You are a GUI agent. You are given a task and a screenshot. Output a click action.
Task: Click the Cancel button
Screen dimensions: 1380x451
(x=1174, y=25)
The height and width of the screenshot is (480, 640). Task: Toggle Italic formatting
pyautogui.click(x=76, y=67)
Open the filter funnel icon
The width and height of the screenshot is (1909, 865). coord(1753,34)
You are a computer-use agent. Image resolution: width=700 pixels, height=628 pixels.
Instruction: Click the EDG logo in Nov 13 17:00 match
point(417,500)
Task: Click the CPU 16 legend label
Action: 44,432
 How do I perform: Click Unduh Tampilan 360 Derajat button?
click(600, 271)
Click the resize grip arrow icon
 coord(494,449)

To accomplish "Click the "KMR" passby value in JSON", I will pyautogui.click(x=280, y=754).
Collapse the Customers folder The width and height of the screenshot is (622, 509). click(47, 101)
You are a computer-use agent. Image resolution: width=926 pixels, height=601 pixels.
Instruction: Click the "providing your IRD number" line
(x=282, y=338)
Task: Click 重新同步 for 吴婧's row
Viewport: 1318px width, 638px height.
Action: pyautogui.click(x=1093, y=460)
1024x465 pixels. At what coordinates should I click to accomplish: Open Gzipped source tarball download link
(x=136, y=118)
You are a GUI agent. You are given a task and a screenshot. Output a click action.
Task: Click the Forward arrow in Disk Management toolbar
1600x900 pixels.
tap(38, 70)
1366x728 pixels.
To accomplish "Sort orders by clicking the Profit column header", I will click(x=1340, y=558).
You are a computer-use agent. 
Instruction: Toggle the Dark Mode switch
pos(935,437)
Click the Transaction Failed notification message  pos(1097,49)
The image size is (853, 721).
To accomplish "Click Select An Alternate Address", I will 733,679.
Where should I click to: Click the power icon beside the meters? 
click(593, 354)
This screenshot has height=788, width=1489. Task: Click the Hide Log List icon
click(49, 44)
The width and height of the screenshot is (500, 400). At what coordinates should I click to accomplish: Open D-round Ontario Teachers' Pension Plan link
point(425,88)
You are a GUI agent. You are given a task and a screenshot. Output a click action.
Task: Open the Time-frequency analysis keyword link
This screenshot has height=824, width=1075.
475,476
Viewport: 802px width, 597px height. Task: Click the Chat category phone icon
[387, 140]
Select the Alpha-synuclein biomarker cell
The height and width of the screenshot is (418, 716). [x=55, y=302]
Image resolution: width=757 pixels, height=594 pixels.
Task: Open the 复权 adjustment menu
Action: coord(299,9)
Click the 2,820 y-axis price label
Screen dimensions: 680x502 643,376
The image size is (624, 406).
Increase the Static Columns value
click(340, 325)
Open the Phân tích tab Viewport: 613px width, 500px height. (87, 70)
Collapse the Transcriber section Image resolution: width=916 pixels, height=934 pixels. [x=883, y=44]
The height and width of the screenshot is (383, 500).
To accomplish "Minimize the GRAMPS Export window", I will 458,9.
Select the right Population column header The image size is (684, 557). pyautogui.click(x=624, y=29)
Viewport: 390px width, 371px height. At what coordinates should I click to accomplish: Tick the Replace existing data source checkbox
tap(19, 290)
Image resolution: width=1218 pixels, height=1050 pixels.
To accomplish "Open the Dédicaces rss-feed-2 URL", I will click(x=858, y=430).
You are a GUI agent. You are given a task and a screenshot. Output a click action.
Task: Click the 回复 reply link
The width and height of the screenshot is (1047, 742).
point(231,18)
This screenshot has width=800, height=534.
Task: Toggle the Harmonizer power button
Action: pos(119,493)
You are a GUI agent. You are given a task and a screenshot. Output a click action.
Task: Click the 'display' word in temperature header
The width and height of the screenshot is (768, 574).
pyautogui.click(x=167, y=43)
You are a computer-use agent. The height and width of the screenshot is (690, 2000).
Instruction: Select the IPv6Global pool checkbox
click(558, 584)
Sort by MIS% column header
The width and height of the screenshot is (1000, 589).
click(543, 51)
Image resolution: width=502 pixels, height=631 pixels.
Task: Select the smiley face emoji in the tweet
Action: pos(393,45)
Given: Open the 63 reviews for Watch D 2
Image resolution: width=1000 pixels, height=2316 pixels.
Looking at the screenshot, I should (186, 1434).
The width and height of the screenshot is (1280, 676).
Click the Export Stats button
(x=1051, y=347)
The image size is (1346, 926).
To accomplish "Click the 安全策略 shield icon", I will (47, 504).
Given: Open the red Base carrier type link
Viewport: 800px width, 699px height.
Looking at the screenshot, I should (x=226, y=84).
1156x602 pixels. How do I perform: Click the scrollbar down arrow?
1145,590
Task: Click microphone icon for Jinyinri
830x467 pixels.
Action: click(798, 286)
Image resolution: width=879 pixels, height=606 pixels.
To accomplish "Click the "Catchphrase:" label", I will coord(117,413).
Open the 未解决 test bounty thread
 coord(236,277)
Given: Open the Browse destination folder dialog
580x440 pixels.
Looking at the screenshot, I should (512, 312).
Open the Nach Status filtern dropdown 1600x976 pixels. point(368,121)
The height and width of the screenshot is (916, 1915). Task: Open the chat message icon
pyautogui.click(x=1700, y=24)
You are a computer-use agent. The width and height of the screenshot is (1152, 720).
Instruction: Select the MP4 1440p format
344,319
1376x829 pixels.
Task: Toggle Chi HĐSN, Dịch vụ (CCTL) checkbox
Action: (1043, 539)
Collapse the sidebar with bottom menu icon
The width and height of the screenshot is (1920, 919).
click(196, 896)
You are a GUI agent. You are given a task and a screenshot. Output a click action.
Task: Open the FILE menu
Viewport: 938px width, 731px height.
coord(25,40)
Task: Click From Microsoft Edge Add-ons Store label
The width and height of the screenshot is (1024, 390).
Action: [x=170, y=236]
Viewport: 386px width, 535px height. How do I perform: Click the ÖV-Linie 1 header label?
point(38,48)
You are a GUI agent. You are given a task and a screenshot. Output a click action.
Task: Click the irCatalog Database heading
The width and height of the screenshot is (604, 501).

________________________

Task objective. Give only the number of lines in the entries above that hold the string "will".

Result for this task. 7